The exercise = Pull out every line of the records that contains the word "size" and list those lines.

___

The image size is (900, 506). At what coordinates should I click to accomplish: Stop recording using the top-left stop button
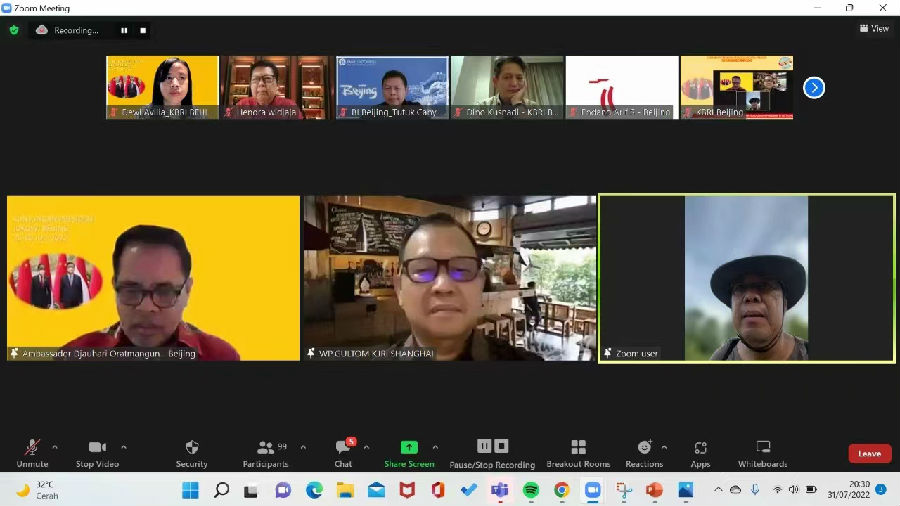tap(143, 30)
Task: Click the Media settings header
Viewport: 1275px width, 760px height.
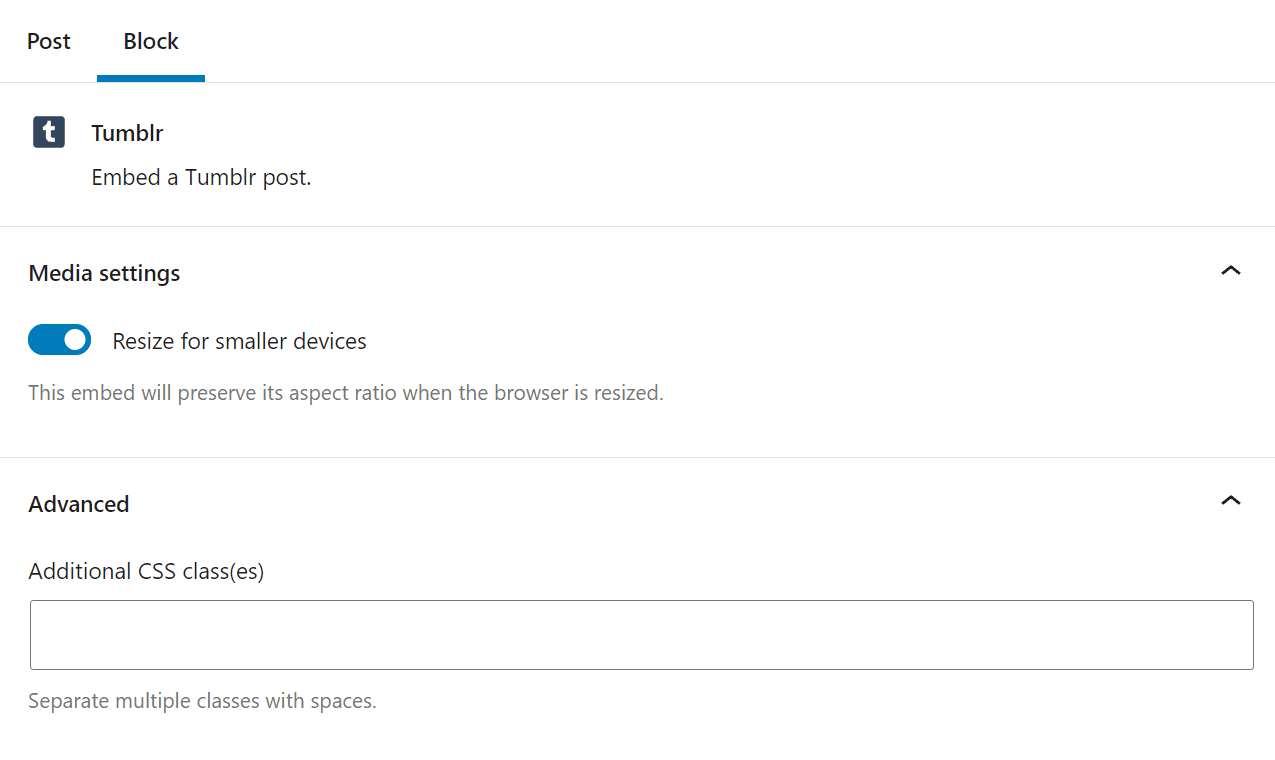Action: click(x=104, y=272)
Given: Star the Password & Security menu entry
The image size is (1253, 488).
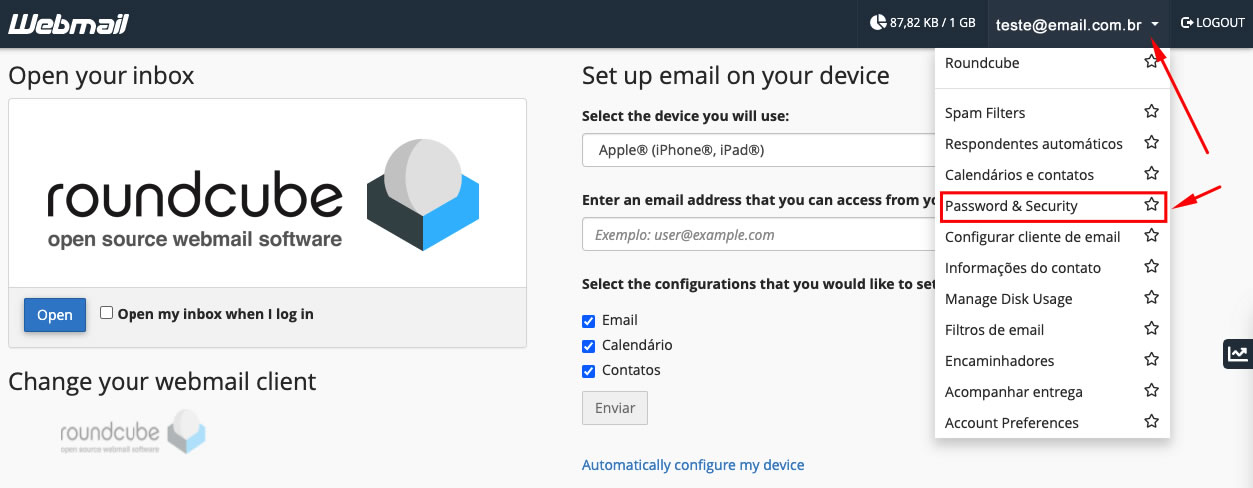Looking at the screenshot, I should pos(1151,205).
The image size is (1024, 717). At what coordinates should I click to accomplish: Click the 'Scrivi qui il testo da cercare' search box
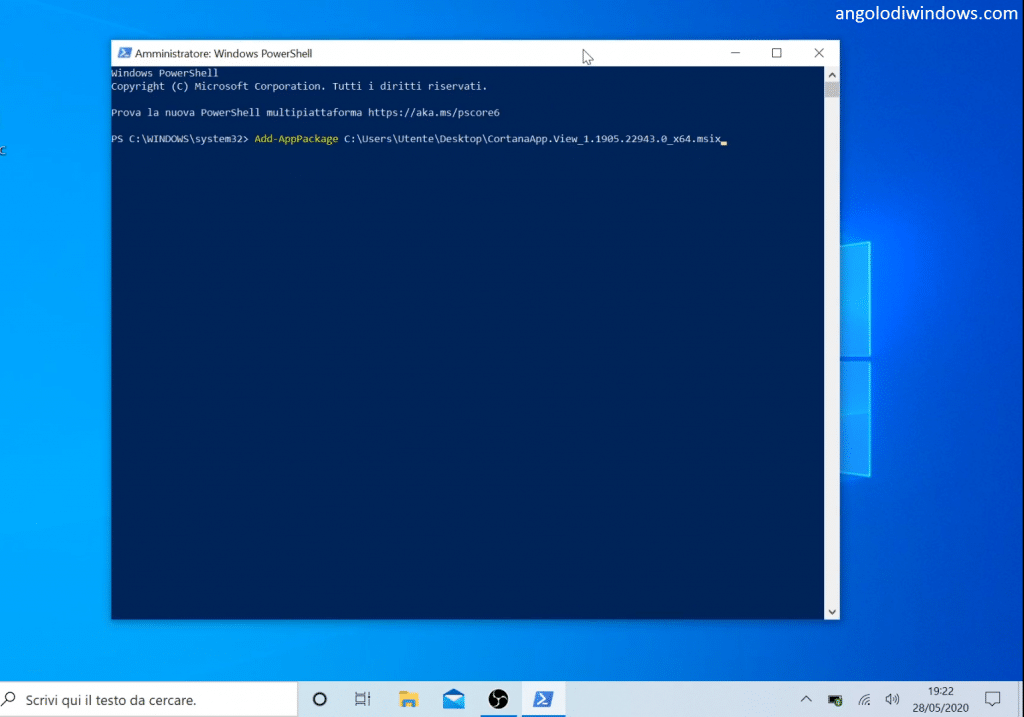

___

The response =
The image size is (900, 506). At what coordinates should I click to accomplish: Stop recording using the top-left stop button
The image size is (1253, 488).
The image size is (1024, 717). At what coordinates should I click to accomplish: Click the 'Scrivi qui il testo da cercare' search box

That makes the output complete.